The physical operation of a Cloud Kitchen (a kitchen with no dining room, cooking exclusively for delivery) is a logistical marvel. However, the software running it is frequently pushed to breaking point.
Imagine a large Indian cloud kitchen operating 15 different 'virtual' brands simultaneously. On a busy Friday night, Swiggy and Zomato are bombarding their central Point of Sale (POS) system with hundreds of API webhooks per minute regarding new orders, rider allocations, and cancellation requests.
Many early kitchen POS systems relied on constant HTTP polling. They would query the Zomato API every 10 seconds: "Any new orders?"
During peak hours, these monolithic APIs would rate-limit the kitchen, creating catastrophic order delays. By the time the kitchen received the order, the delivery rider had already arrived to pick it up.
Modern Indian FoodTech platforms survive by strictly utilizing Event-Driven Architectures.
Instead of polling, the aggregator pushes webhooks directly to an AWS API Gateway endpoint. This endpoint does not process the order. If it tried to, a database lock would crash the system.
Instead, the Gateway instantly dumps the webhook JSON into an Amazon SQS Queue and returns a strict 200 OK.

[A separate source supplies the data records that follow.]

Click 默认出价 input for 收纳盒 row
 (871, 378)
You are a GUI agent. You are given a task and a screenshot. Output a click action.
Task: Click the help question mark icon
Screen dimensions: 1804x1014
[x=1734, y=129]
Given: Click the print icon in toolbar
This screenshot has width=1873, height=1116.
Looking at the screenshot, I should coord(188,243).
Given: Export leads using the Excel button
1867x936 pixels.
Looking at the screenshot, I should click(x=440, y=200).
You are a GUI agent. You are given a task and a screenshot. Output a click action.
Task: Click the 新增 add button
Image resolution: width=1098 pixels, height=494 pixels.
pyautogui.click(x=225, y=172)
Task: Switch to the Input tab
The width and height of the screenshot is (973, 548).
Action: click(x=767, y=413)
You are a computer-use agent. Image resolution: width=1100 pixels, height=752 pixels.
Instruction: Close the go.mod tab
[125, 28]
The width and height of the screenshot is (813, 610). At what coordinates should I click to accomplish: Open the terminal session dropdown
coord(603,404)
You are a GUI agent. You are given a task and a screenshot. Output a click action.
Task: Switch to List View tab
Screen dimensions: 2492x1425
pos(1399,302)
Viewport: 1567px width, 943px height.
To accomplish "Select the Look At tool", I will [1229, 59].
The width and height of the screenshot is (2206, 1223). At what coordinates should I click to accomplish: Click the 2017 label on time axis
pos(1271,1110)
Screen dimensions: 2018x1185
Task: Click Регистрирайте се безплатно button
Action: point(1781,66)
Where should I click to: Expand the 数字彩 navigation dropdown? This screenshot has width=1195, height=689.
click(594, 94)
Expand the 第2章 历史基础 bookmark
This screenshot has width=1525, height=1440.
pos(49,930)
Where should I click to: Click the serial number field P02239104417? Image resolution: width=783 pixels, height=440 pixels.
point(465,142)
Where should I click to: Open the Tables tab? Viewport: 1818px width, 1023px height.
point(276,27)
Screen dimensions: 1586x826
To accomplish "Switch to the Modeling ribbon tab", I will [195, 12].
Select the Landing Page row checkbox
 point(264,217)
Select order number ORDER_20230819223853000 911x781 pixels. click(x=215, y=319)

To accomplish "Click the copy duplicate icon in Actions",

A series of independent Node.js worker nodes then slowly consume the queue at a steady, manageable rate. Even if 1,000 orders arrive in 5 seconds, the system doesn't crash; the queue just gets slightly longer. The workers parse the JSON, standardize the chaotic schema differences between Zomato and Swiggy, and push a clean websocket event down to the specific kitchen iPad displaying the chef's ticket.